Monday, October 15, 2007
"The Private Life of Chairman Mao" Dr Li Zhisui
No man is a hero to his own valet.
Montaigne
Early Summer 1975. Chairman Mao is gravely ill, beginning the long slow descent towards death. Bedridden, he has cataracts, amyotrophic lateral sclerosis (Lou Gehrig’s Disease) with paralysis on his ride side, coronary and pulmonary heart disease, an infection in the lower half of both lungs, with three bulla in the left one, bedsores on his left hip, anoxia, a slight fever and a severe cough. He has had two heart attacks and has poor kidney function. He is addicted to barbiturates and suffers from chronic and acute insomnia. He is 82. He also hasn’t washed for several decades, and has never brushed his teeth, which are covered in a green plaque. God alone knows the state of his genitals.
Mao’s medical team consists of 24 nurses and 15 doctors, headed by Dr Li, Mao’s personal physician for 21 years. Although a member of Mao’s inner court, and one of Mao’s most trusted intimates, living a pampered life within the confines of Mao’s own forbidden city, the government compound Zhongnanhai, Dr Li’s position is distinctly unenviable. His job, to keep Mao alive for ever. Failure is a given, but the possible consequences of that failure range from arrest, solitary confinement, banishment to a ‘Reform Through Labour’ camp, torture, and/or death. As well as dealing with Mao’s impossible health problems, he also has to deal with Mao’s mistress and Mao’s wife. He also has to deal with the various factions of the politburo, all of whom are nervously trying to pass the eventual blame for Mao’s death onto someone else’s shoulders, and politicking secretly over the succession.
The wider world knows nothing of this. Mao is presented in the Chinese media as healthy and apple cheeked.
Mao’s speech is slurred and can only be deciphered reliably by one person –his mistress Zhang Yu Feng, who needless to say relishes her power and takes full advantage of it. His wife, Jiang Ching, AKA Madame Mao, is jockeying to consolidate her power base after the disaster of the Cultural Revolution, which is only now fizzling out. These two appalling women fight to establish their influence over Mao and their supremacy over the medical team, trying to best each other, and in the process reaching the loftiest heights of stupidity. Presented with the diagnosis of ALS, Jiang Ching demands: “Where is your evidence?” On being told of the necessity to insert a nasal tube into the chairman to give him nourishment, she accuses: “A nasal feeding means inserting a tube into his stomach, I know this procedure and it is very painful. Does this mean you want to torture the Chairman?” Zhang Yu Feng, on being told that the Chairman will need to be fed solutions of amino acid, refuses and declares that solutions of glucose will do the job. When the glucose infusions fail, she insists that the amino acid treatment be tried out first on his medical team to see if there are any adverse side effects.

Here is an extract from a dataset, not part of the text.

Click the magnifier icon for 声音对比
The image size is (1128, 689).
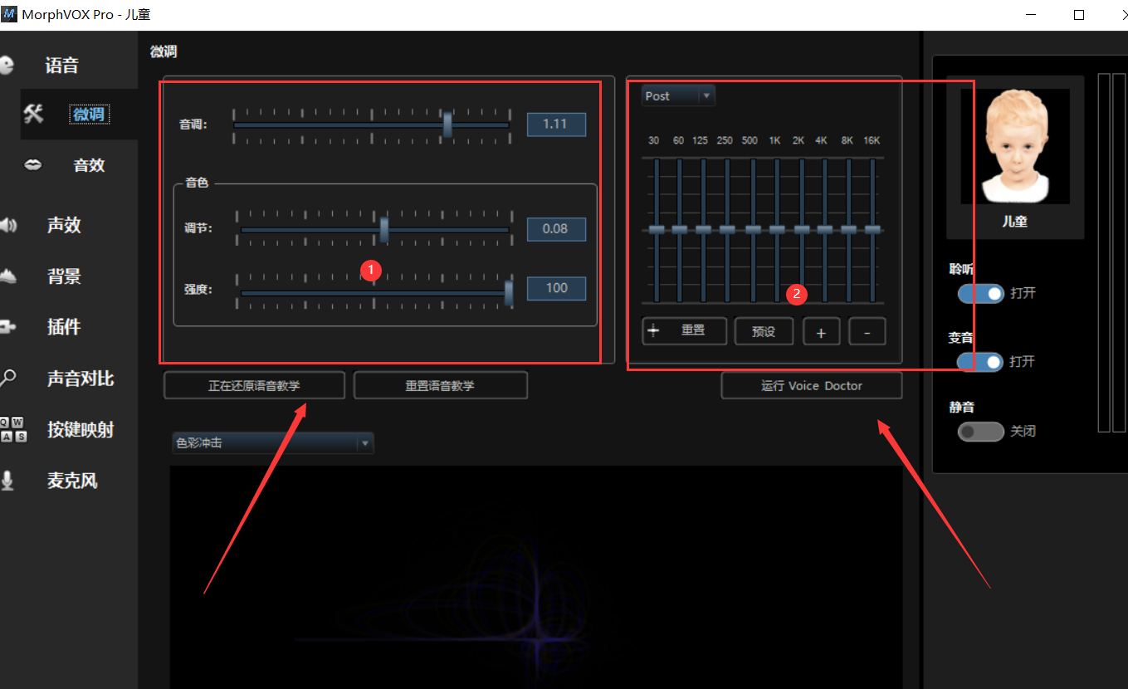pos(8,379)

The long suffering Dr Li is the first to undergo the infusion.
Dr Li’s memoirs of his life are an extraordinary read, for many reasons. In addition to the insider’s view of the sexual and political shenanigans of the Chinese leadership, there is also the story of Li’s life, and more interestingly, of his inner life. Initially madly enthusiastic about the Communist victory in 1949, he gives up a promising young career in Australia to take part in the efforts to rebuild China after a century of warfare and internal struggle. Recruited after a period of observation as Mao’s personal physician, he is overawed by the honour. Over the years, his attitude changes as he becomes more aware, politically and personally, of the power games being played out in Zhongnanhai, and their effects on the country at large. Through time and bitter experience, he learns how to play the political game, and becomes adept at manipulating the various factions to ensure his own survival, and that of his team. He describes modestly, and always without fuss, the various battles Western science has to fight against Chinese peasant stupidity and against political turpitude. His insight into Mao’s character is always interesting, and always very human. His descriptions of Madame Mao make one’s hair stand on end. And his explanations of some of the influencing factors behind the two great convulsions of late 20th century Chinese history- The Great Leap Forward, and The Cultural Revolution- have all the stamp of the messy, day to day truth. He describes his struggles with his conscience, as an idealistic doctor who takes his Hippocratic oath extremely seriously, as a good patriot, as a father, as a husband, as a loyal friend, as a human being.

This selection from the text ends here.